ASSIGNED TASK:
Return all of the data exactly as given.

DATA FOR ANALYSIS:
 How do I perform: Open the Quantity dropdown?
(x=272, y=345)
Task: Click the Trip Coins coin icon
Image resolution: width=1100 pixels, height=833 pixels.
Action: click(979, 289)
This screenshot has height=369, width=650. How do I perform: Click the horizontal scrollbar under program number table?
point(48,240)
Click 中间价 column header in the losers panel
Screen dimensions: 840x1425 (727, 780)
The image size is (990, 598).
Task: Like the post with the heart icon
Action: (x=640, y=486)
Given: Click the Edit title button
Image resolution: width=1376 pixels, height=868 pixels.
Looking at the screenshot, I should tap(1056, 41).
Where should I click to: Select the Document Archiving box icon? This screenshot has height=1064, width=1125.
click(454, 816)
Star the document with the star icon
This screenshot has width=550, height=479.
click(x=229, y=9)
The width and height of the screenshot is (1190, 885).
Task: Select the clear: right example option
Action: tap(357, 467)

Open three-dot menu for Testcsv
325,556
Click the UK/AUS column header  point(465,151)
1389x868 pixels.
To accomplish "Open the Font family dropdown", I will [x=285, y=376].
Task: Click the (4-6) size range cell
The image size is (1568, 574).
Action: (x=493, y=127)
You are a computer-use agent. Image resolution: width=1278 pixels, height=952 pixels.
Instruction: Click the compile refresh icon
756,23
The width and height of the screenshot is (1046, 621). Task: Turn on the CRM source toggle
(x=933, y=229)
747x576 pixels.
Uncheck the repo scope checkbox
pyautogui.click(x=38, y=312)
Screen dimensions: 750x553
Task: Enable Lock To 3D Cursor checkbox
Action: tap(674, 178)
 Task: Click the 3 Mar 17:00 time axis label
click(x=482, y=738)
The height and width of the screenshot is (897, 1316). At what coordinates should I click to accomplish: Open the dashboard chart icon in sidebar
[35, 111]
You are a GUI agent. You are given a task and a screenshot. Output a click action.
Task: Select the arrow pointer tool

WRITTEN RESPONSE:
 How do I perform: Open the Quantity dropdown?
(x=272, y=345)
Task: Click the Trip Coins coin icon
Image resolution: width=1100 pixels, height=833 pixels.
Action: click(979, 289)
This screenshot has height=369, width=650. How do I perform: Click the horizontal scrollbar under program number table?
point(48,240)
Click 中间价 column header in the losers panel
Screen dimensions: 840x1425 (727, 780)
The image size is (990, 598).
Task: Like the post with the heart icon
Action: (x=640, y=486)
Given: Click the Edit title button
Image resolution: width=1376 pixels, height=868 pixels.
Looking at the screenshot, I should tap(1056, 41).
Where should I click to: Select the Document Archiving box icon? This screenshot has height=1064, width=1125.
click(454, 816)
Star the document with the star icon
This screenshot has width=550, height=479.
click(x=229, y=9)
The width and height of the screenshot is (1190, 885).
Task: Select the clear: right example option
Action: tap(357, 467)

Open three-dot menu for Testcsv
325,556
Click the UK/AUS column header  point(465,151)
1389x868 pixels.
To accomplish "Open the Font family dropdown", I will [x=285, y=376].
Task: Click the (4-6) size range cell
The image size is (1568, 574).
Action: (x=493, y=127)
You are a computer-use agent. Image resolution: width=1278 pixels, height=952 pixels.
Instruction: Click the compile refresh icon
756,23
The width and height of the screenshot is (1046, 621). Task: Turn on the CRM source toggle
(x=933, y=229)
747x576 pixels.
Uncheck the repo scope checkbox
pyautogui.click(x=38, y=312)
Screen dimensions: 750x553
Task: Enable Lock To 3D Cursor checkbox
Action: tap(674, 178)
 Task: Click the 3 Mar 17:00 time axis label
click(x=482, y=738)
The height and width of the screenshot is (897, 1316). At what coordinates should I click to accomplish: Open the dashboard chart icon in sidebar
[35, 111]
You are a GUI agent. You are given a task and a screenshot. Output a click action.
Task: Select the arrow pointer tool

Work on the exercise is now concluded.